EXCERPT TO READ
□ □ □
In any marketplace there is room for government intervention to fix problems that past government intervention caused, or to repair the free market from other market failures. In the legal profession, most states have made the choice to allow lawyers to regulate themselves and thus lawyers have done so by demanding a very high ethical, educational and professional standard in the profession. Some argue this is industry protectionism, I tend to think it is intended truly for the good of the profession. However the side effect of this is undeniably that it accumulates and results in high costs, and high overhead.
For instance, to practice law in Oregon you have to have graduated from an American Bar Association accredited law school. (symptom: law students frequently leave law school $100,000 or more in debt). California, in comparison, has no such requirement and any law school graduate that can pass the bar exam can practice law. Attorneys in California can obtain their training for much less money and could pass this savings along to clients. The U.S. Supreme Court has also decided that it is constitutional for states to require state bar association membership including payment of mandatory dues and mandatory insurance plans. Thus even beginning attorneys can start out with $15,000 to $20,000 in annual overhead before they even accept their first client.
Requirements like these make the market for legal services far from a free market. In fact the legal marketplace it is VERY highly regulated and has VERY high cost barriers to entry. Monopolistic tendencies exist when the costs of regulation, technology, legal hurdles, or other barriers to entry in any industry block new, competitive firms from entering the market. Monopolistic tendencies slowly create a shortage of competition in a given segment of that market.
In the case of the legal profession, these barriers to entry make it such that there is an artificially low supply of low cost legal services available because the firms (individuals) that are willing to enter the industry must sell their legal services at high enough rates that will allow them to recover the large sums of money they invested into education, insurance, and other overhead so that they can stay in business. There may be plenty of lawyers in business; however few of them can afford to service the low-cost/low profit client market. Thus there are economic factors that inevitably lead firms away from servicing these smaller matters or looking for one large contingency fee out of many cases to remunerate the attorney for their effort.
I believe there is a better way to solve the problem of ensuring access to justice for the poor. Oregon could solve most, if not all of that issue by simply eliminating the cartel and increasing the supply of service providers. This should drive down the price, and ALLOW attorneys to compete in the market for low cost-volume based business. In all fairness, the Oregon Bar and many other bar organizations make valiant attempts to recruit or pay attorneys for working in non-profit practices which service these low profit clients. But again, that is essentially a subsidy, further driving un-subsidized competition for those clients out of business and harming the free market.
In Summary, the economic pressures, prior government regulation, and monopolistic tendencies of the legal profession itself are much of the actual cause of the shortage of low-cost service providers for the poor. My preferred fix for that would be to free up the market and let it do what free-markets do best — provide the highest quality of service available for the lowest price.
Unfortunately, in the absence of any public willingness to return to the principles of economic freedom, sometimes more regulation becomes the only option. Thus we are left having to choose between two undesirable options. Do we simply do nothing and endure the abuses in the tort system or do we do something and try to create reasonable tort reforms?
□ □ □
DATA TO EXAMINE
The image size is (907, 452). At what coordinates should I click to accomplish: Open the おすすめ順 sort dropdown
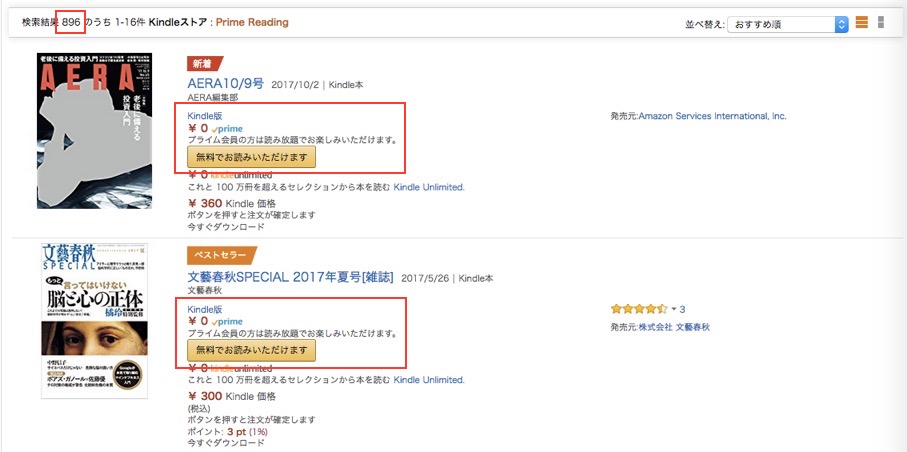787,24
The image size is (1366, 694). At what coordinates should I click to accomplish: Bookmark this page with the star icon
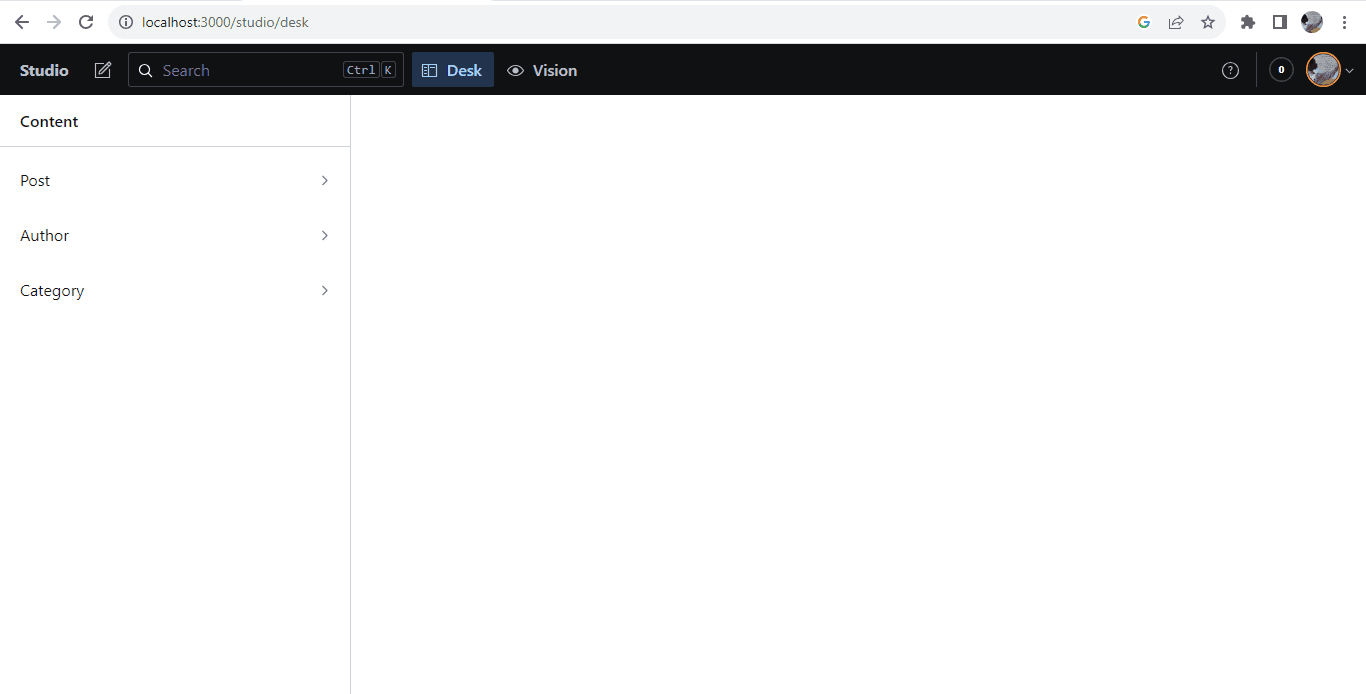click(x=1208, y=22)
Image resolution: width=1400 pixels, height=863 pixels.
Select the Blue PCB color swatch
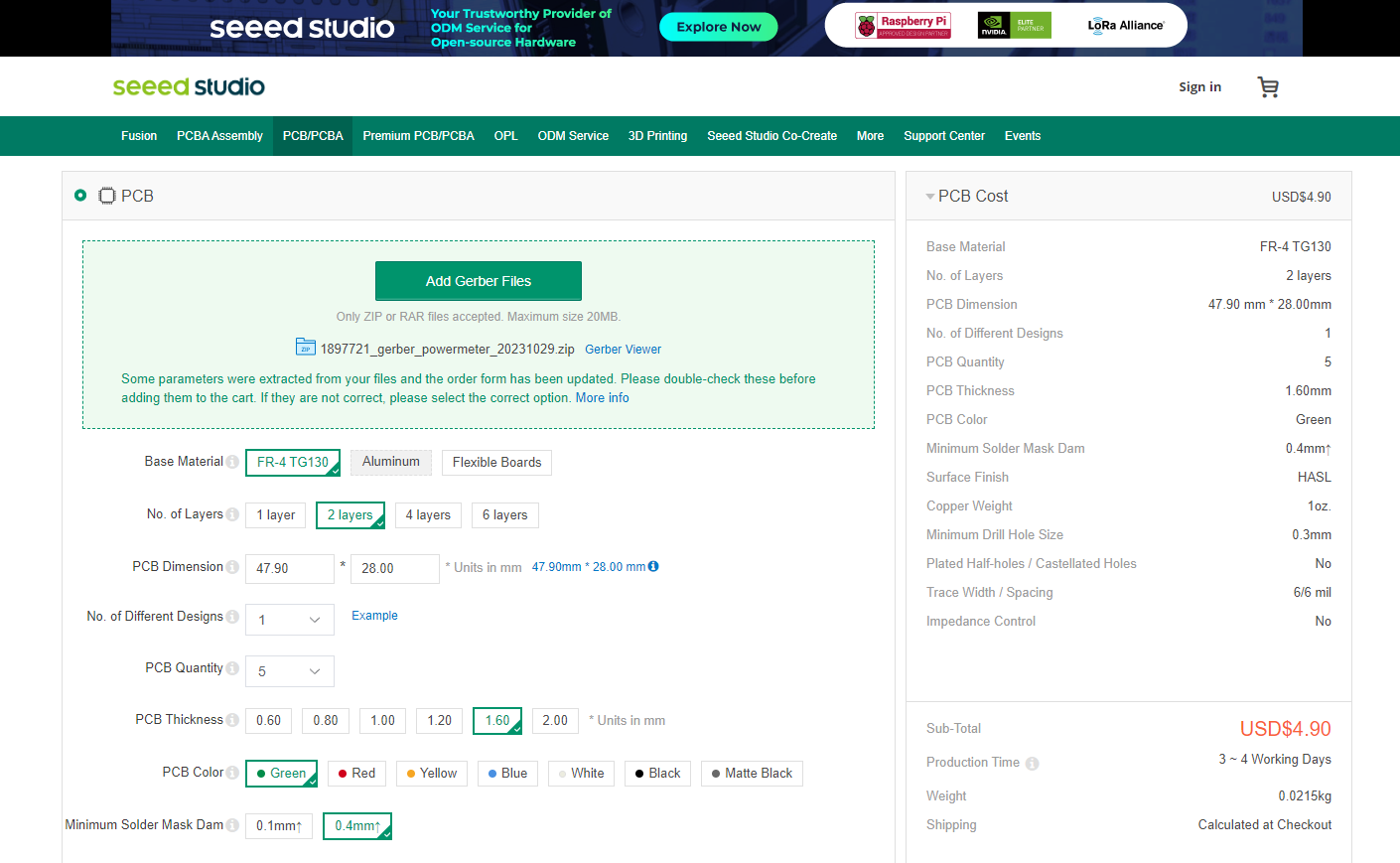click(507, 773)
□ □ □
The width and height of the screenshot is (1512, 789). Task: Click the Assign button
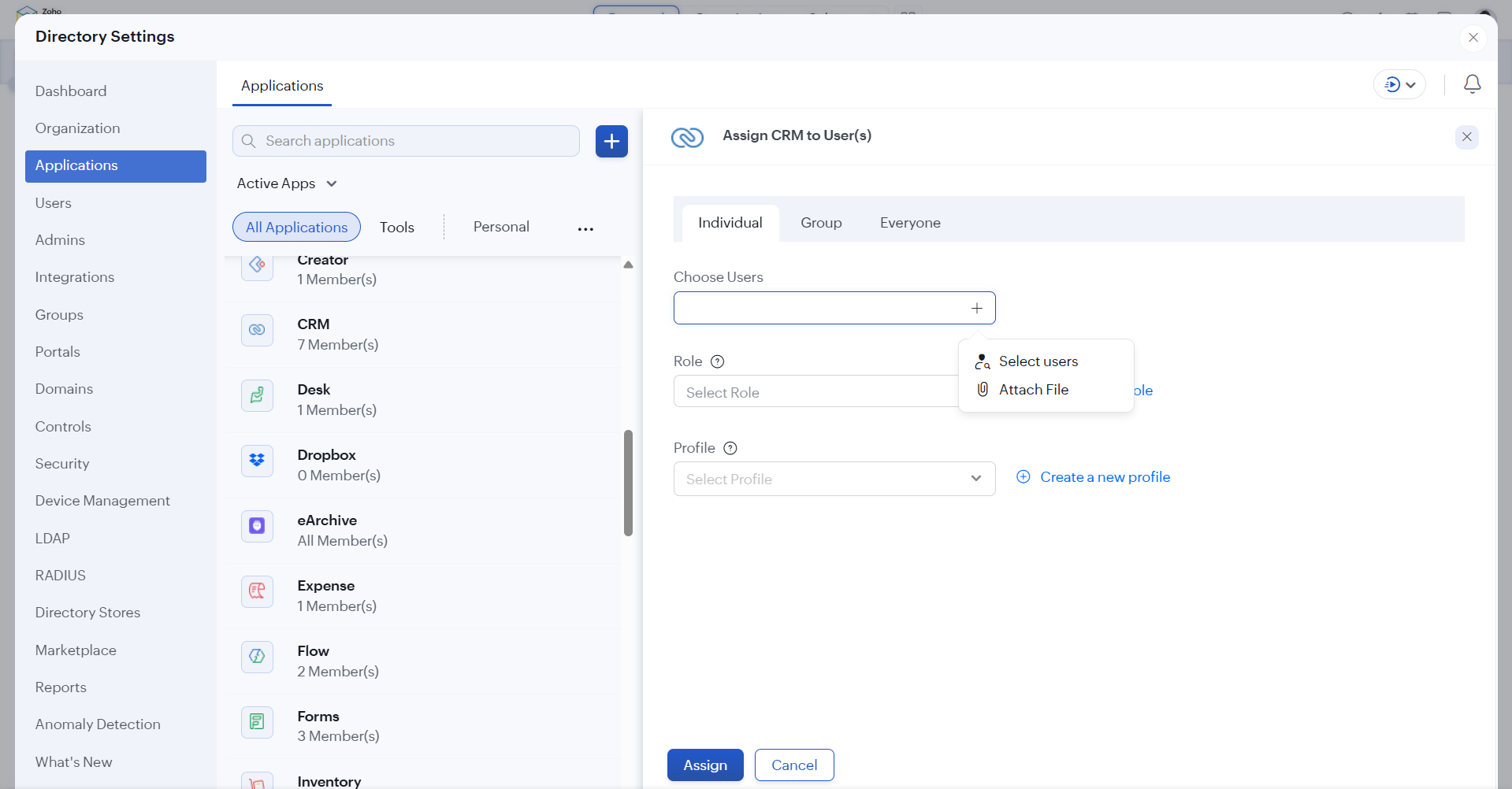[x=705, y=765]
□ □ □
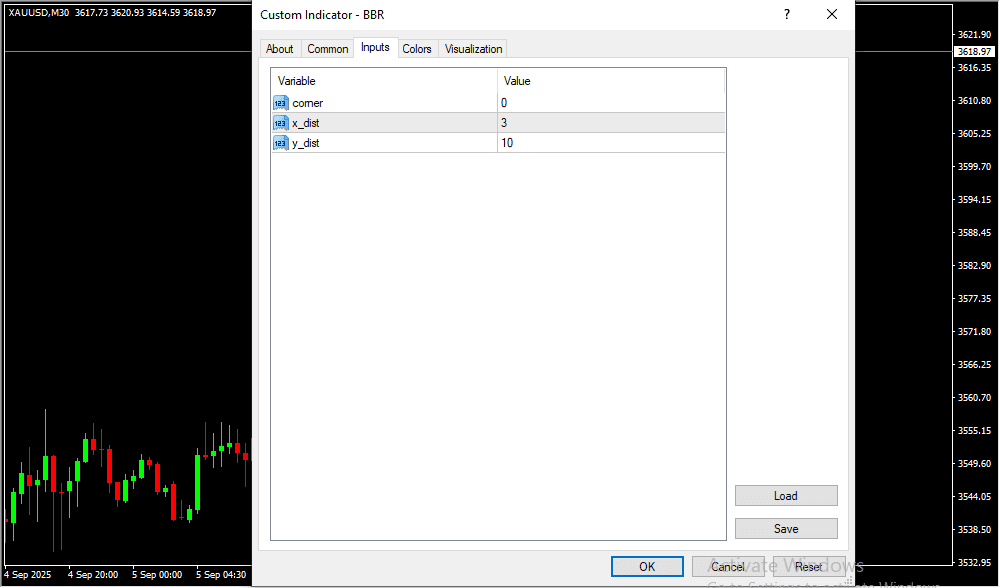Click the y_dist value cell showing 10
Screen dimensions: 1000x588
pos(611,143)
□ □ □
QUESTIONS
**a)** Reproduce the passage of the essay on legal-market regulation between "I believe there" and "the free market.", inclusive.
**b)** Answer these questions from the essay on legal-market regulation:
(i) What kind of law school must a person have graduated from to practice law in Oregon?
(ii) What does the essay say the Oregon Bar and other bar organizations try to do for low-profit clients?
(iii) Between what two options does the essay say we are left to choose?

ANSWERS GIVEN
**a)**
I believe there is a better way to solve the problem of ensuring access to justice for the poor. Oregon could solve most, if not all of that issue by simply eliminating the cartel and increasing the supply of service providers. This should drive down the price, and ALLOW attorneys to compete in the market for low cost-volume based business. In all fairness, the Oregon Bar and many other bar organizations make valiant attempts to recruit or pay attorneys for working in non-profit practices which service these low profit clients. But again, that is essentially a subsidy, further driving un-subsidized competition for those clients out of business and harming the free market.

**b)**
(i) An American Bar Association accredited law school.
(ii) They try to recruit or pay attorneys to work in non-profit practices that serve those clients.
(iii) Doing nothing and enduring the abuses in the tort system, or trying to create reasonable tort reforms.